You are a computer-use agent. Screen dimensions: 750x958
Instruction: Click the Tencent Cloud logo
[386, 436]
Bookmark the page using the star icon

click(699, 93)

What the task asks - An exact copy of all the entries is what's needed; write it out.

Written solution -
You are a computer-use agent. Screen dimensions: 750x958
Instruction: Click the Tencent Cloud logo
[386, 436]
Bookmark the page using the star icon

click(699, 93)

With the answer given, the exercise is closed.